▸ **TASK REQUIREMENTS**:
Filter this data down to the lines that hold "agent", and copy them.

▸ **TASK INPUTS**:
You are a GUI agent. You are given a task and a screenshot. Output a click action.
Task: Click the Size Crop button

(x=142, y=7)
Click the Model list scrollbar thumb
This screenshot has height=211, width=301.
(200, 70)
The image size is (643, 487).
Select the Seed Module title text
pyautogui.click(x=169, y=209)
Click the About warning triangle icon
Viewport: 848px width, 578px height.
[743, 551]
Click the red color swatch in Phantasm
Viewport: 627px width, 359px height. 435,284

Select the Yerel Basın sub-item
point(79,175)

---

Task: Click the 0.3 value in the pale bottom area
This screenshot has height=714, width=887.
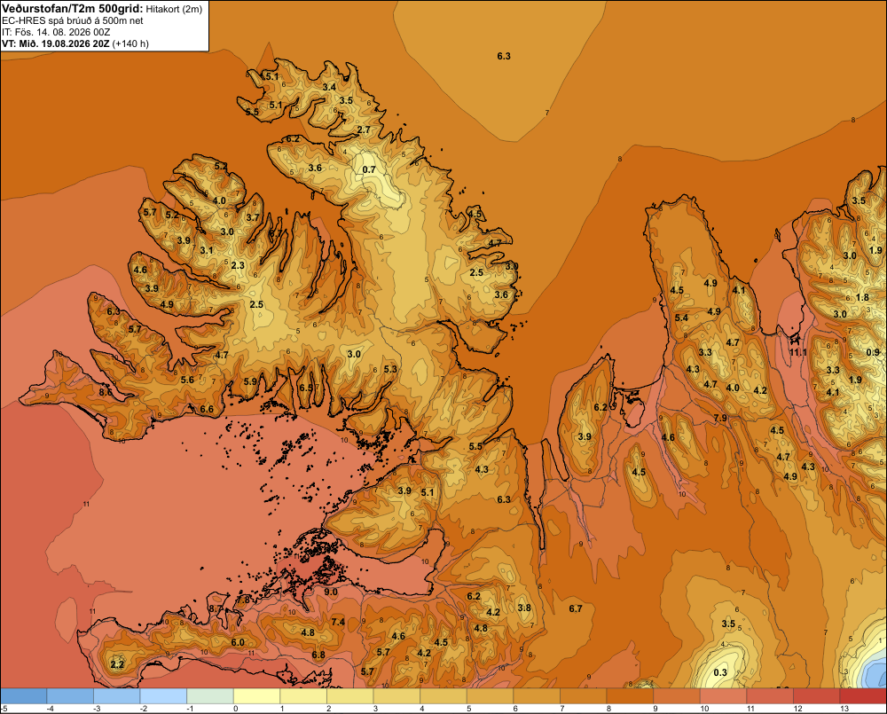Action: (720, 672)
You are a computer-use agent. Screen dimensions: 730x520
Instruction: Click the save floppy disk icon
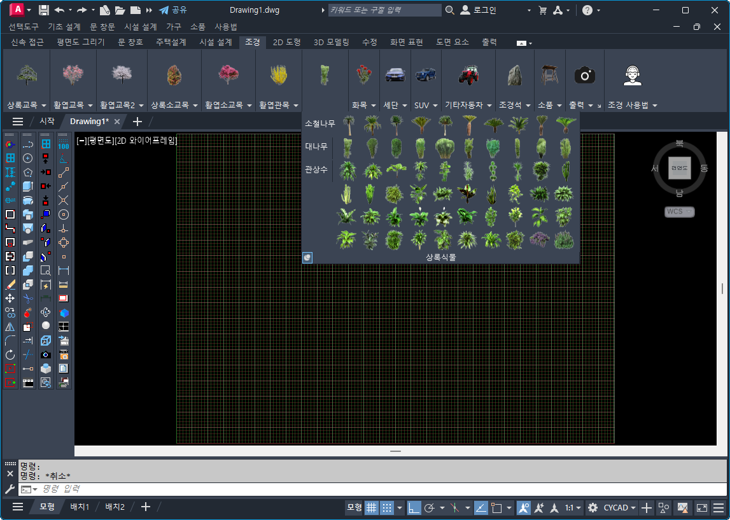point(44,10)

--

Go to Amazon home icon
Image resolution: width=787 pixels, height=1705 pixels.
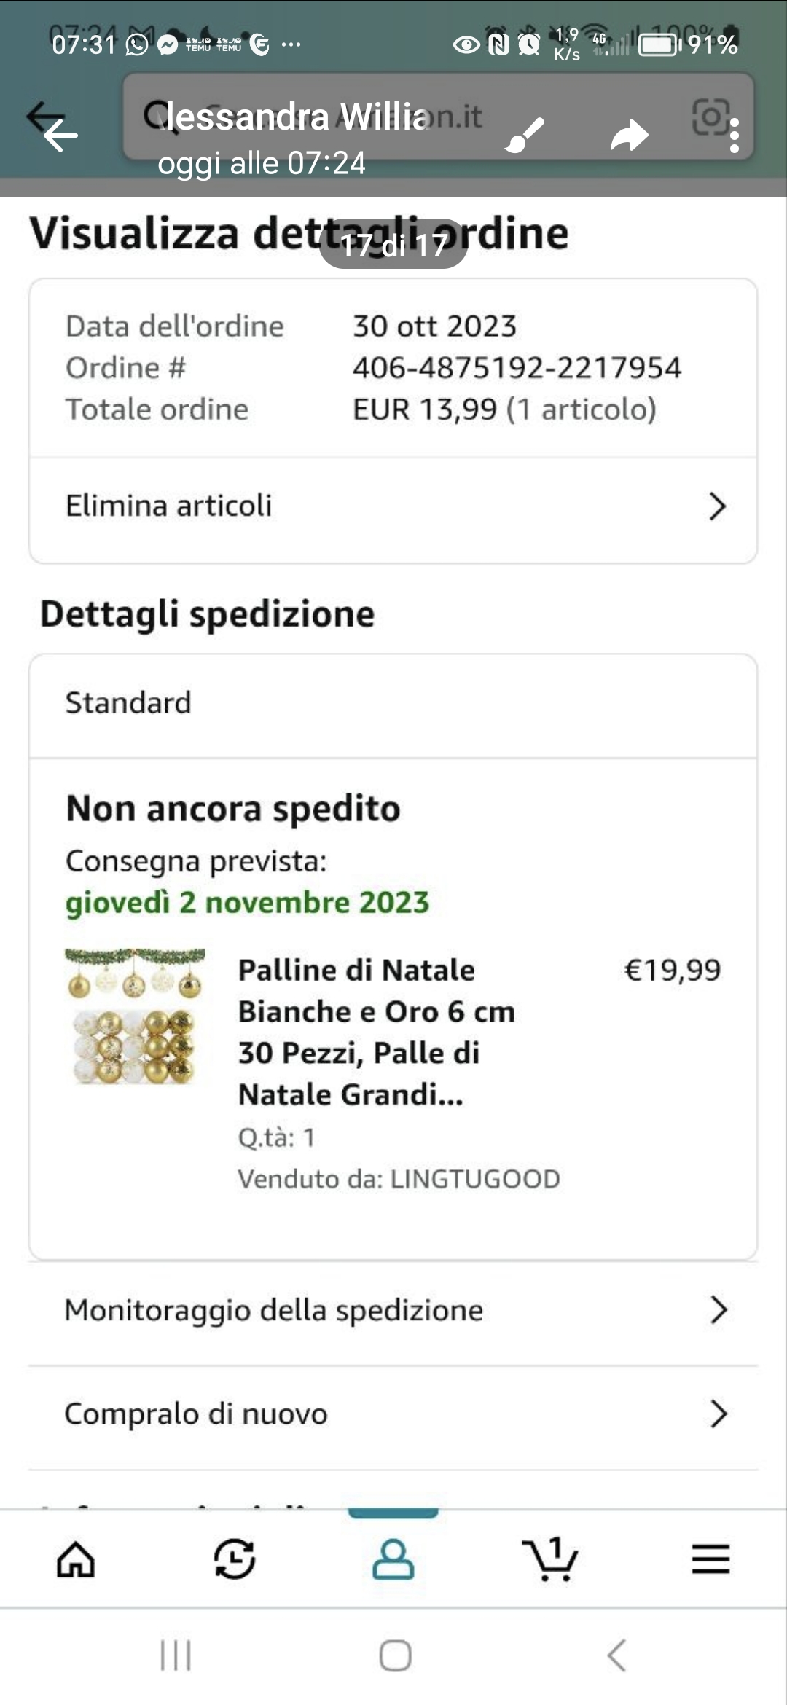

▸ **ANSWER**:
You are a GUI agent. You are given a task and a screenshot. Output a click action.
You are a computer-use agent. Screen dimensions: 730x520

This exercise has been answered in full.